▶ SEITENAUSZUG

☆ ☆ ☆

Am Boden liegender Baumstamm, mit Moos bewachsen

Das Tempo der Umwandlung hängt vom Material ab und kann auch längere Zeit beanspruchen. Selbst das hat seinen Sinn: Totholz beispielsweise dient bis zu seiner völligen Zersetzung als Unterschlupf und Nistplatz für zahlreiche Tierarten, darunter viele Insekten. Auch die Tiere selbst helfen bei der Zersetzung von organischem Material. Ihre Ausscheidungen tragen als natürlicher Dünger zur Nährstoffdichte des Bodens bei. So entsteht ein komplexes Kreislaufsystem, in dem es keinen Abfall gibt. Jegliche Materie verbleibt durch Transformationsprozesse im Kreislauf.

Die Parallelen zum Thema Kreislauf in der Wirtschaft sind eindeutig zu erkennen. Wie können die Produkte und Prozesse des Unternehmens so konzipiert werden, dass sie diesem Ideal näherkommen? Welche Entscheidungen beeinflussen bereits in der Konzeption den langfristigen Verbleib eines Produktes im Kreislauf oder seine schonende Wiederverwertung?

☆ ☆ ☆

▶ VORLIEGENDES MATERIAL
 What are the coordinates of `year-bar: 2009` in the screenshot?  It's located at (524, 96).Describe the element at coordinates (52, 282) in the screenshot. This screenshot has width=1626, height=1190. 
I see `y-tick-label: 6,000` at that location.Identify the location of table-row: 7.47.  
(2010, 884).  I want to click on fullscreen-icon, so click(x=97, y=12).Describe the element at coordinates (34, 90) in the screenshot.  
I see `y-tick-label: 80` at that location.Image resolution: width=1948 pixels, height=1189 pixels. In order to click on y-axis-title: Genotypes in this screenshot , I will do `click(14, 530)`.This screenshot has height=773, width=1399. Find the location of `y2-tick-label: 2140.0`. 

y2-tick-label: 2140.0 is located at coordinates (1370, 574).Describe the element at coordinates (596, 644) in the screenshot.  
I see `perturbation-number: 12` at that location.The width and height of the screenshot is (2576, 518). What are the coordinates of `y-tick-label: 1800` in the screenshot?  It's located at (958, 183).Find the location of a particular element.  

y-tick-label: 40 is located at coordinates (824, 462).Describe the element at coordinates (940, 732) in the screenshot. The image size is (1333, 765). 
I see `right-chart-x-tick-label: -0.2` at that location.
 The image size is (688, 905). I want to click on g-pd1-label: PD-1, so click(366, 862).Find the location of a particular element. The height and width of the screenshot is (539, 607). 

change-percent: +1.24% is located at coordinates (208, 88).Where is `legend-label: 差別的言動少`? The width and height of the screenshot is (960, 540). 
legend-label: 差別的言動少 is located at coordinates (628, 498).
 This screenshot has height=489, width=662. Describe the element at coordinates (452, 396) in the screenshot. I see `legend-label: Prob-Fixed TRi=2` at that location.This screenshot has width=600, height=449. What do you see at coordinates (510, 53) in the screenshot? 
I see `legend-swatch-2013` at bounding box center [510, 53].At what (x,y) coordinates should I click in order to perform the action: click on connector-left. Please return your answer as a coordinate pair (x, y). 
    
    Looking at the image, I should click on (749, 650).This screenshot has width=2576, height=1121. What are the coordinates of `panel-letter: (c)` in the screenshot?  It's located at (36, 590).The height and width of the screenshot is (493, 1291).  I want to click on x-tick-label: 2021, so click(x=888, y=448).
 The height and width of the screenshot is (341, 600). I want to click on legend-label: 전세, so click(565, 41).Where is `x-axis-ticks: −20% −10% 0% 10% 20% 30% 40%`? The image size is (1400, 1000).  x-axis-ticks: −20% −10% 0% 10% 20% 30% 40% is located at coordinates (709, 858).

☆ ☆ ☆

▶ AUFGABE 1
Beantworte anhand des Seitenauszugs folgende Fragen:
(a) Wofür dient Totholz bis zu seiner völligen Zersetzung?
(b) Wozu tragen die Ausscheidungen der Tiere bei?
(c) Mit welchem Thema werden im letzten Absatz Parallelen gezogen?
▶ AUFGABE 2
Führe den Seitenauszug über Kreisläufe in Natur und Wirtschaft nach seinem letzten Satz fort.

▶ ERWARTETE ANTWORT 1
(a) Totholz dient als Unterschlupf und Nistplatz für zahlreiche Tierarten, darunter viele Insekten.
(b) Die Ausscheidungen tragen als natürlicher Dünger zur Nährstoffdichte des Bodens bei.
(c) Die Parallelen werden zum Thema Kreislauf in der Wirtschaft gezogen.

▶ ERWARTETE ANTWORT 2
Der Campus Wald bietet uns viele Vorbilder für ganzheitliches und nachhaltiges Handeln. Nachhaltige Teamworkshops in dieser erlebnisreichen Umgebung können die Teilnehmer inspirieren und motivieren. Es geht darum, auch ungewöhnliche Lösungen in Betracht zu ziehen und häufiger „um die Ecke“ zu denken. Denn davon profitiert nicht nur die Umwelt, sondern langfristig auch jedes zukunftsorientierte Unternehmen.